Foto: Reprodução | X
O presidente da Argentina, Javier Milei, assinou um decreto que endurece as regras para a entrada e permanência de estrangeiros no país. A medida, anunciada nesta quarta-feira (29), autoriza o governo argentino a impedir o ingresso ou expulsar pessoas que promovam discursos de ódio, discriminação ou violência contra cidadãos argentinos por causa de sua nacionalidade. Segundo o governo, o decreto também prevê sanções para quem praticar atos considerados ofensivos aos símbolos nacionais da Argentina. Em nota oficial, a Presidência afirmou que a defesa do país e de seus cidadãos é "inegociável" e que pessoas que atacarem a Argentina não serão bem-vindas. O texto estabelece que poderão ser barrados ou expulsos estrangeiros que incentivem o ódio contra argentinos, promovam discriminação, defendam atos de violência motivados pela nacionalidade ou desrespeitem os símbolos oficiais do país. As regras de aplicação da medida ainda serão regulamentadas pelo governo argentino. A decisão foi anunciada em meio ao aumento da tensão diplomática entre Argentina e Brasil. O clima entre os dois países piorou após Javier Milei participar de um evento político em São Paulo, onde fez críticas ao presidente Luiz Inácio Lula da Silva e ao ministro do Supremo Tribunal Federal (STF), Alexandre de Moraes.
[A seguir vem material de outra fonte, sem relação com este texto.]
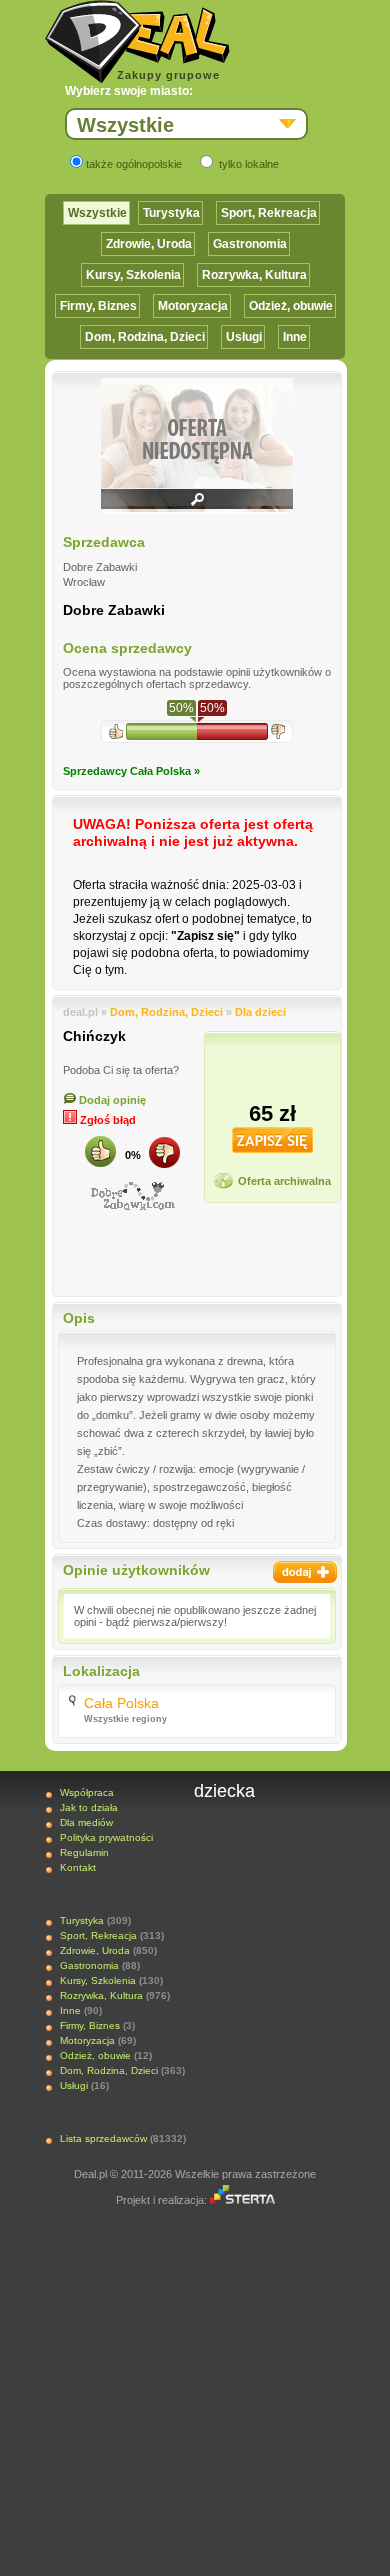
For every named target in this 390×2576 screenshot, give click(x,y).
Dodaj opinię (111, 1100)
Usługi (244, 337)
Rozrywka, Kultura (254, 275)
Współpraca (87, 1792)
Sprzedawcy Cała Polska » (131, 771)
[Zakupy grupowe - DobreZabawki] (133, 1196)
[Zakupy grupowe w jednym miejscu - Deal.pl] (137, 42)
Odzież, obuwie (291, 306)
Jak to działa (89, 1807)
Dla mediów (86, 1822)
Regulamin (84, 1852)
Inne (295, 337)
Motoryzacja (193, 306)
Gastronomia (250, 244)
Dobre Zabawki (114, 610)
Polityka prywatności (106, 1837)
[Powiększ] (197, 506)
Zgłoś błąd (106, 1120)
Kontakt (78, 1867)
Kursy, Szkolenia (133, 275)
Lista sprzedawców (103, 2138)
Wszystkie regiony (125, 1719)
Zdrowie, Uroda (149, 244)
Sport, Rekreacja (269, 213)
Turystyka (171, 213)
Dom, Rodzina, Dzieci (145, 337)
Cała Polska (121, 1703)
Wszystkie (97, 213)
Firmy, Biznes (98, 306)
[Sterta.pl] (242, 2200)
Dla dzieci (260, 1012)
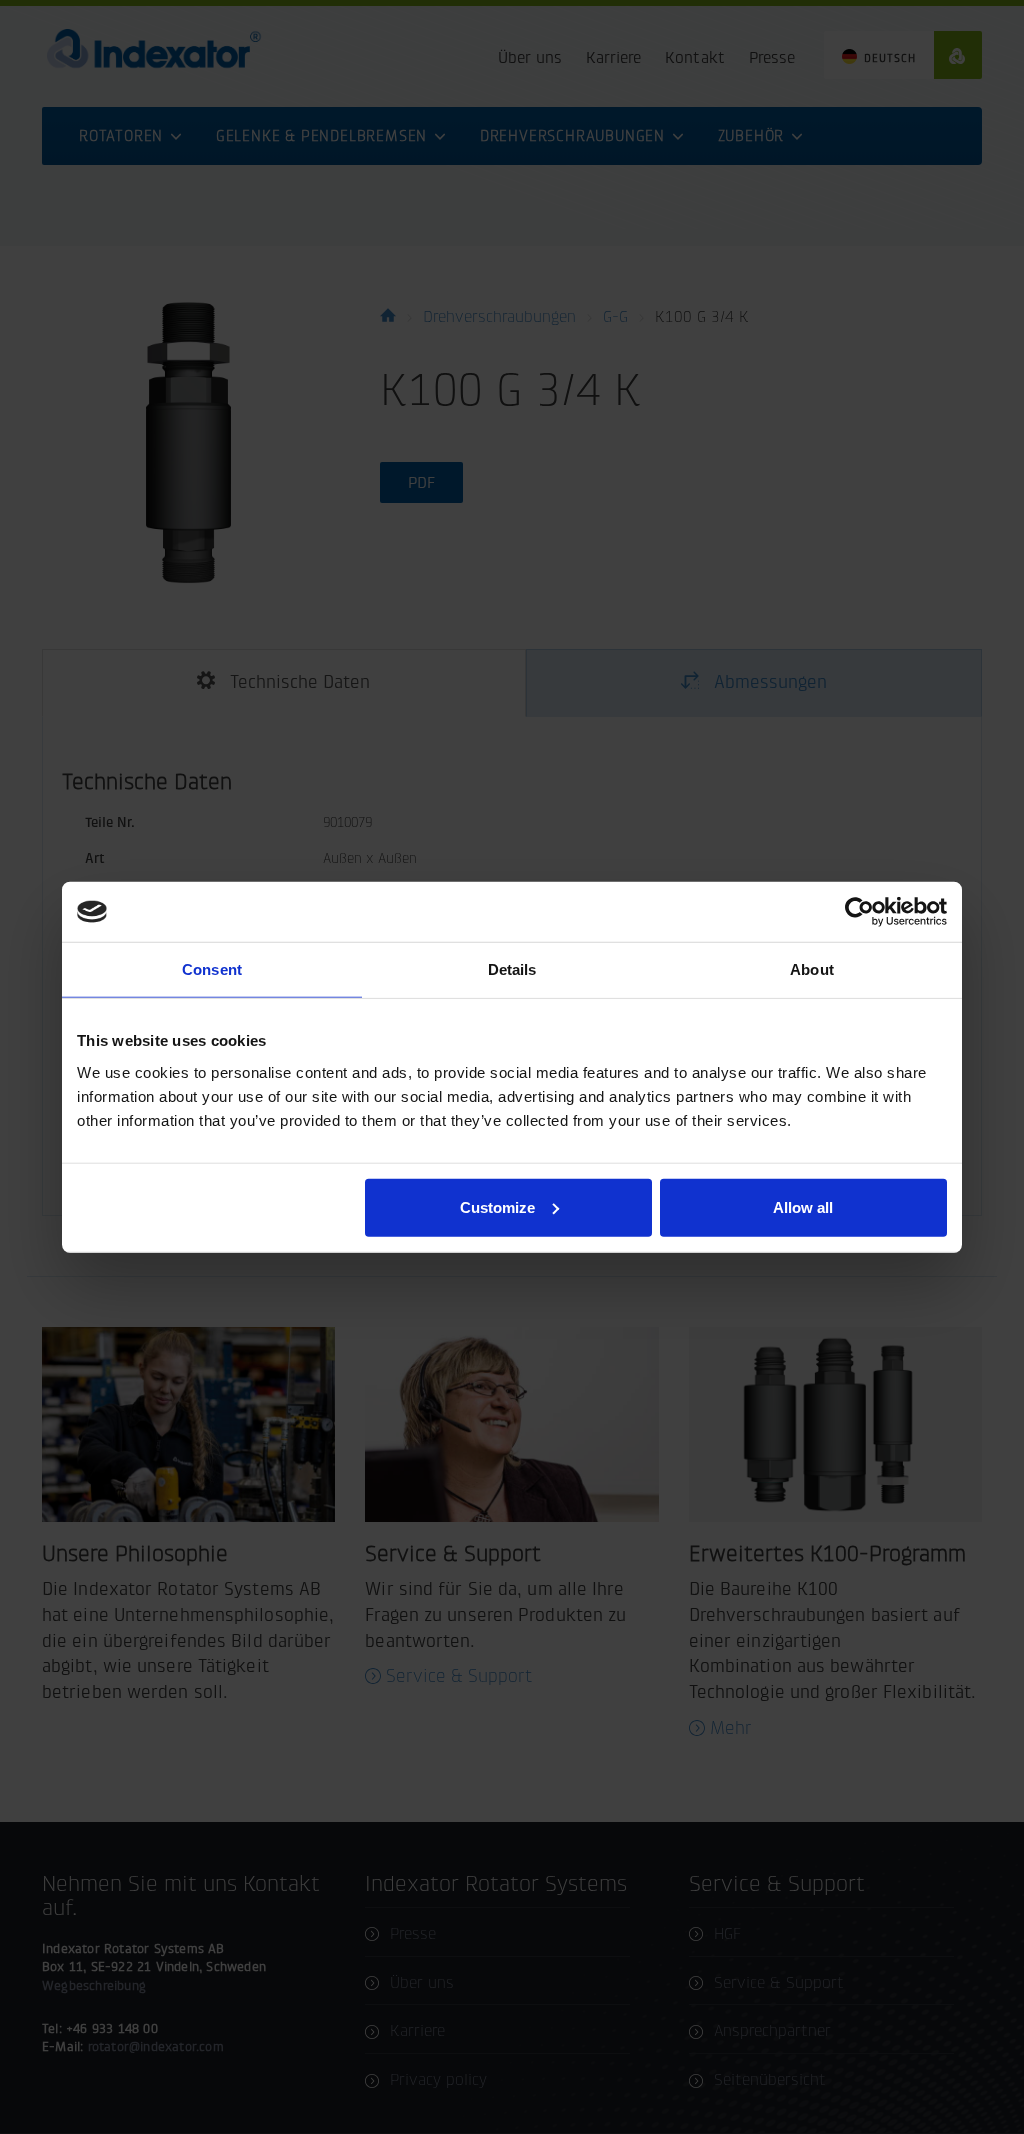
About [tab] (812, 969)
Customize (497, 1206)
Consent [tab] (212, 969)
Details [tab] (512, 969)
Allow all (803, 1206)
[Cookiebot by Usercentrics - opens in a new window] (859, 912)
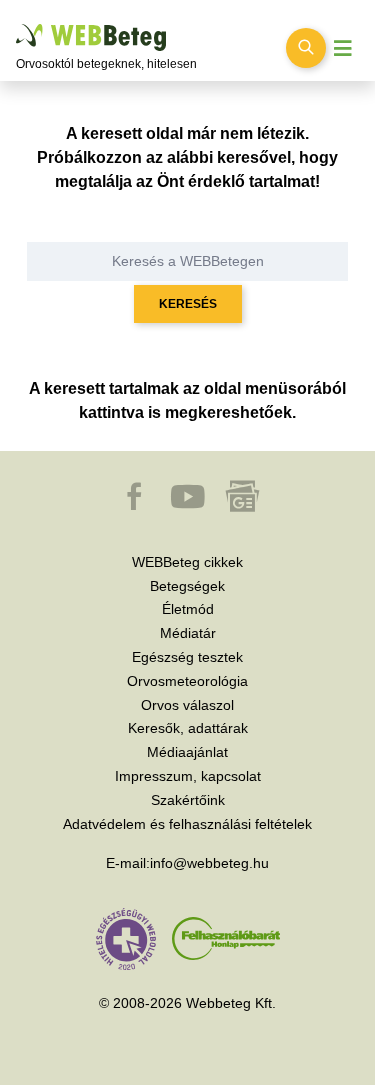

Após as declarações, o Ministério das Relações Exteriores do Brasil convocou o embaixador da Argentina para prestar esclarecimentos e chamou de volta a Brasília o embaixador brasileiro em Buenos Aires para consultas diplomáticas, em um gesto que demonstra o desgaste nas relações entre os dois países.
Governo Lula convoca embaixador na Argentina após ataque de Milei a Alexandre de Moraes
Javier Milei criticou Alexandre de Moraes durante evento político em São Paulo, provocando reação do governo brasileiro.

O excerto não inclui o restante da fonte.